- [Request 1] From the passage about consultants who don't always agree, extract the stretch from "Each of our" through "are sometimes different." word for word.

- [Page text]

:::::

We don’t always agree! I’m not talking about my wife and I, or my 16 year old (we almost never agree!). I’m talking about my colleagues at Ter Molen Watkins & Brandt. I’m talking about when we consult together.

We usually work in teams during our consulting engagements. This enables the client to always have a “go-to” consultant at the ready, even if one of us is traveling or booked. Many times, however,we work together with our client, participating in client meetings together, helping develop strategies together. During these activities, we find that we sometimes agree, but sometimes not. I think the client really benefits when we don’t necessarily agree.

Each of our consultants has significant advancement experience–we average over twenty-years each. So, in many cases, we have actually dealt with a particular issue in real-life. We are not just offering our opinion or coming up with a textbook answer. Since we have all arrived at our firm from different places, these experiences help to guide our consulting advice, and obviously, the experiences and the outcomes are sometimes different.

:::::

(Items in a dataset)
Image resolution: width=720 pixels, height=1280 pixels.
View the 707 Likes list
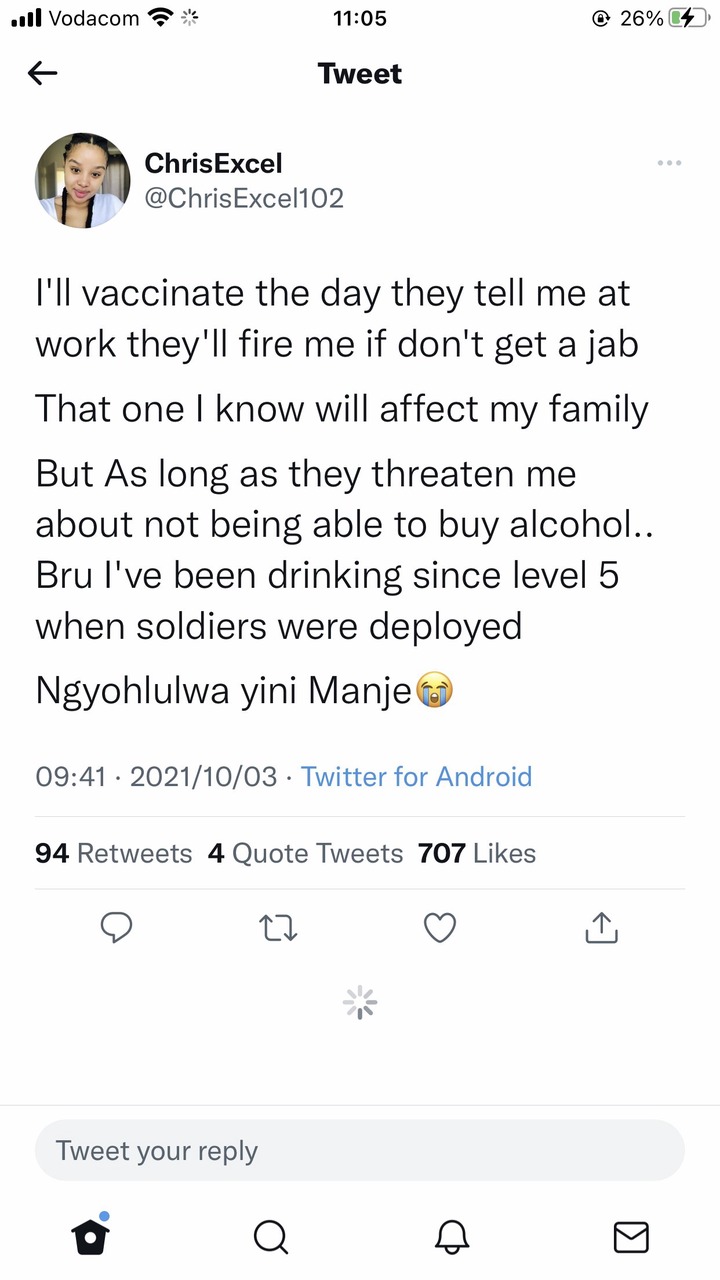[477, 853]
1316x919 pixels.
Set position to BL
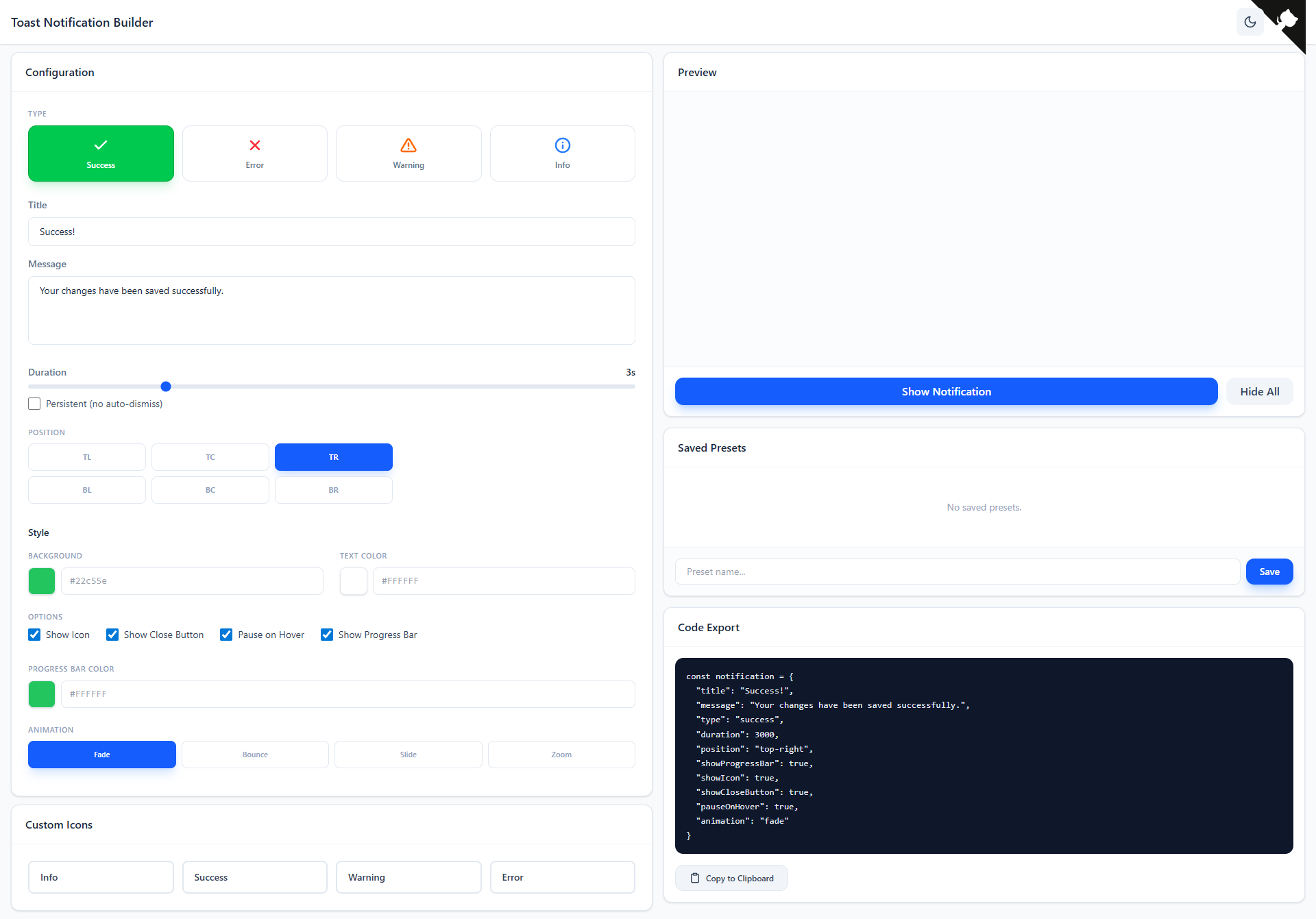click(87, 490)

:::::

- [Request 2] Copy all of the dataset records above line by line, leaving the pictures out of your answer.

- [Exercise response 1]
Each of our consultants has significant advancement experience–we average over twenty-years each. So, in many cases, we have actually dealt with a particular issue in real-life. We are not just offering our opinion or coming up with a textbook answer. Since we have all arrived at our firm from different places, these experiences help to guide our consulting advice, and obviously, the experiences and the outcomes are sometimes different.

- [Exercise response 2]
Image resolution: width=720 pixels, height=1280 pixels.
View the 707 Likes list
[477, 853]
1316x919 pixels.
Set position to BL
click(87, 490)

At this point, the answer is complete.